One of my favourite NIXONBUI pieces is this oversized, hand-embroidered denim Chitam jacket. Based out of Copenhagen but originally from Arunachal Pradesh, designer Nixon Bui tells me that the art on the back of this jacket is inspired by an old lady from the Apatani tribe of his native state. Elaborating on the history of the Apatanis, he says “Like all the other tribes of the state, they are well-known for their rich traditions and culture, as well as their distinct facial tattoos and nose plugs. Until 1974, the Apatani women used to tattoo a long line from their forehead to the tip of their nose, and five smaller lines on the chin, while the men would get a ‘T’ inked on the chin. However, the tribe banned facial tattoos thereafter because they led to members of the tribe being easily identified and discriminated against.”
Like many other young Apatanis, who work and study in cities across India (and the rest of the world), Nixon does not consider the banning of facial art a loss of heritage. He says “This is inevitable with the passage of time and modernization. No matter what culture people are a part of, the only thing that is certain is that it will change.” Instead, he chooses to hold on to the fact that he is one of the last few lucky ones to “witness these beautiful traditional practices” that are on the verge of extinction. “This is my way of embracing my culture and trying to keep it alive,” Nixon Bui says as explains the concept behind his contemporary fashion brand.
October 18, 2018, is a landmark date for this Northeastern designer who is presenting his fourth collection in collaboration with the Danish embassy in a show at the residence of the Danish ambassador. “The architecture at the venue is incredibly beautiful and really represents the aesthetic of the brand; a mix of cultures. NIXONBUI has always been about cultural fusion; the Northeast India and the Scandinavian, the old and the new, and so be able to bring this all together for the show is amazing,” he tells me.
Nixon’s indigenous approach to fashion is exciting, and this fourth collection, the NIXONBUI spring/summer ‘19 women’s line, is a smooth blend of culture and aesthetic. “I’ve played a lot with shades of grey, a colour very central in Scandinavian design, and then built on that with accents of reds and greens that are more traditional to the Northeast,” he explains. Through this lens, he wants to contribute to social movements dedicated to redefining femininity and female identity. By including both sporty and fun and refined and classy looks in this collection, Nixon aims to reflect the breadth of modern femininity. “As a human being I find it incredibly fascinating to witness this current growth of female empowerment. As society changes, fashion changes with it, and I wanted to contribute my part to this story. I believe there is great freedom in self expression and living your truth,” he says.
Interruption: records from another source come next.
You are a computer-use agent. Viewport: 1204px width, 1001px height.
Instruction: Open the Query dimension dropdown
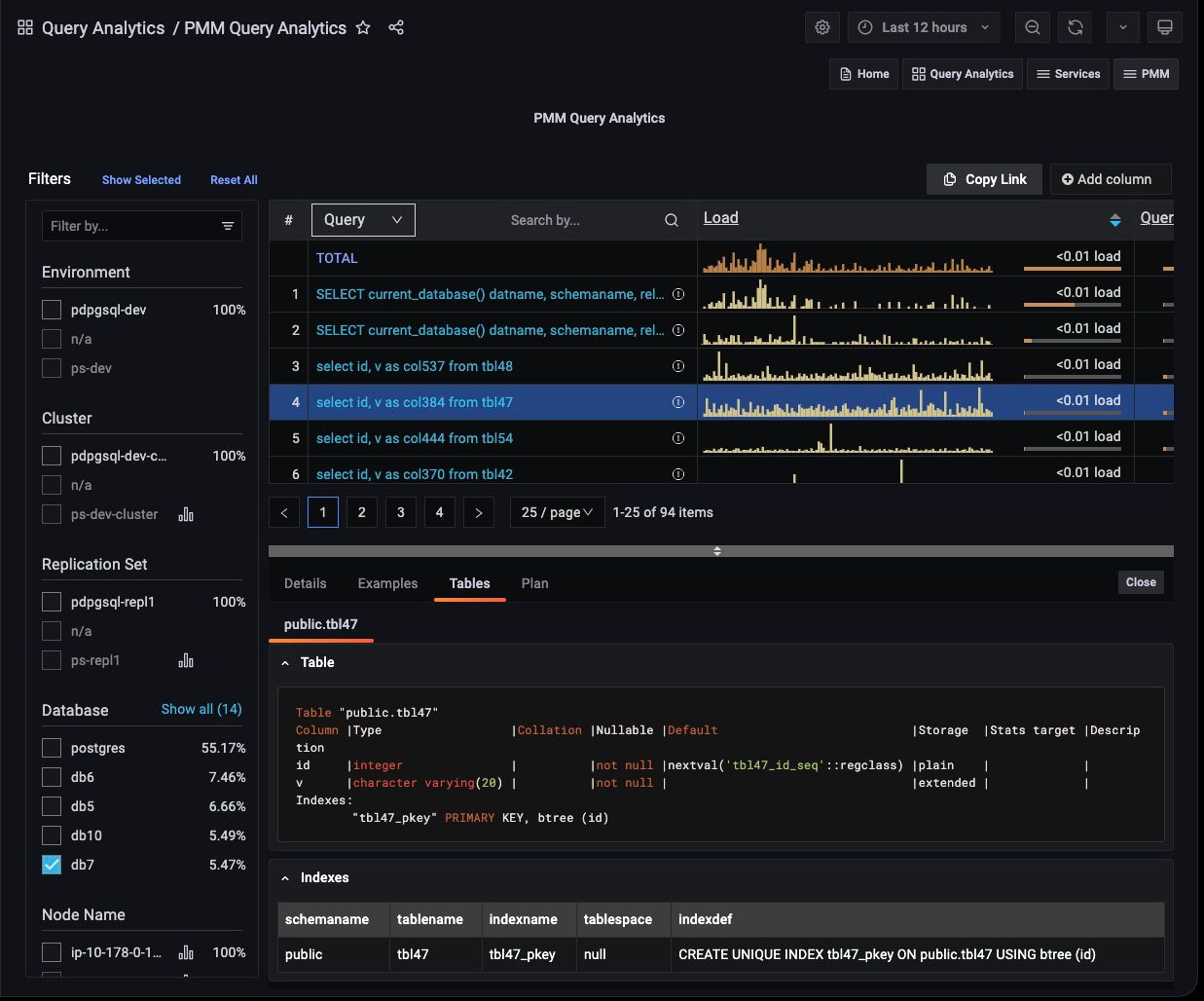[363, 220]
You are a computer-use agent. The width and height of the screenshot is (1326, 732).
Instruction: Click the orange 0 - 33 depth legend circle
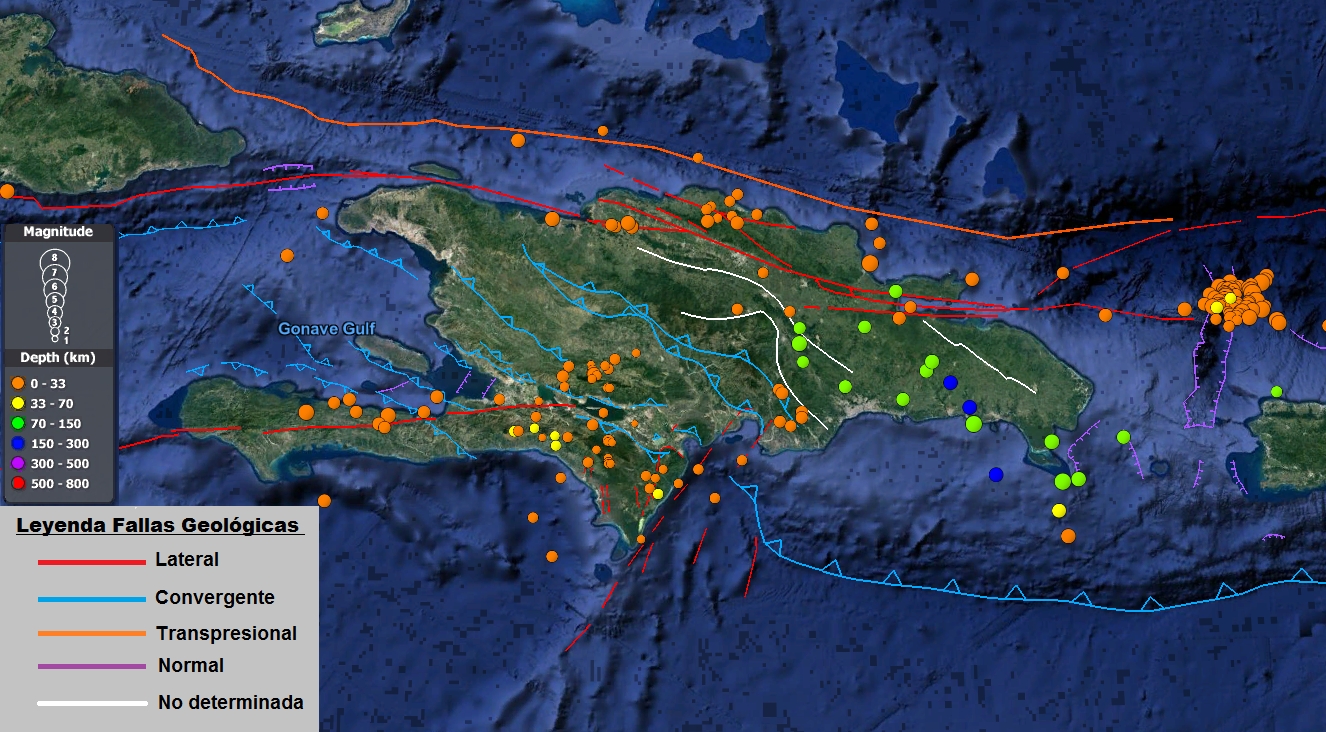[x=17, y=383]
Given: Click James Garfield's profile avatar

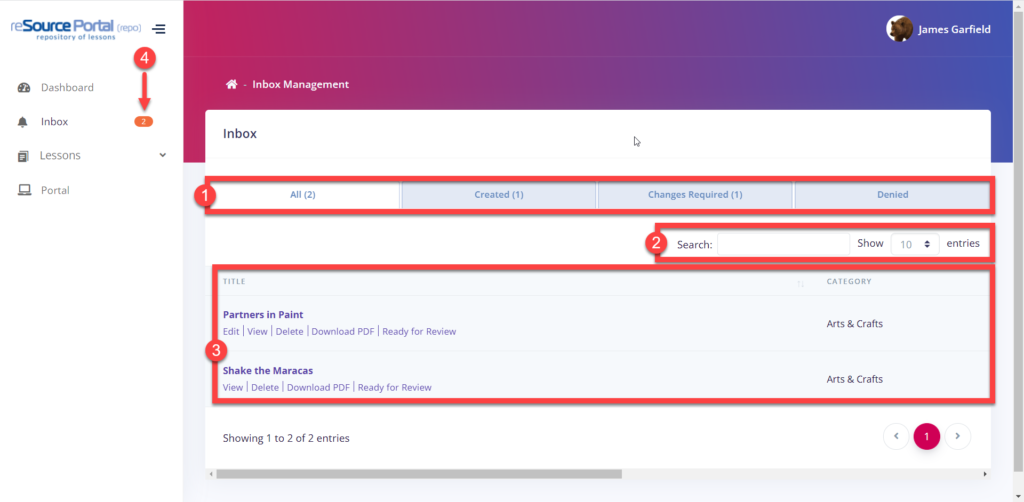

Nixon’s expresses his duality in a myriad of ways– even on his brand’s Instagram page. A beautiful Naga lady, probably the happiest woman in Manipur, Morungs (traditionally built bamboo and cane huts) and the stunning natural beauty of his hometown Daporjio are just a few of the maverick designer’s many muses who influence his very contemporary, fashion-forward designs. Each collection is a showcase of the rich cultural heritage of what has traditionally been one of the most inaccessible regions in India, and working with the Danish embassy has allowed greater awareness about Nixon’s work.
“There is something special about having taking your project home, and having your friends and family in the audience, and see their reactions. I’ve also been able to invite some people i’ve been inspired by and looked up to my whole life. Even if they can’t make it to the show, it’s still a big milestone,” he says.
After making a name for himself in Copenhagen, Nixon has his sights set on India and wants to establish himself in the fashion industry here. To venture deeper into Indian markets, he says that he has much more to learn about his past.”I want to connect more with my roots, dig deeper and understand more.”
The timing of his show seems fortuitous as well, given the evolution of Indian street style– an uprising as individuals wear their identity on their sleeve, “mixing their backgrounds and aspirations with different styles or trends.” Nixon Bui’s brand will resonate with this new breed of street style, one where we are ”embracing our roots and kind of making statement out of it.”
This interview has been edited for clarity and length.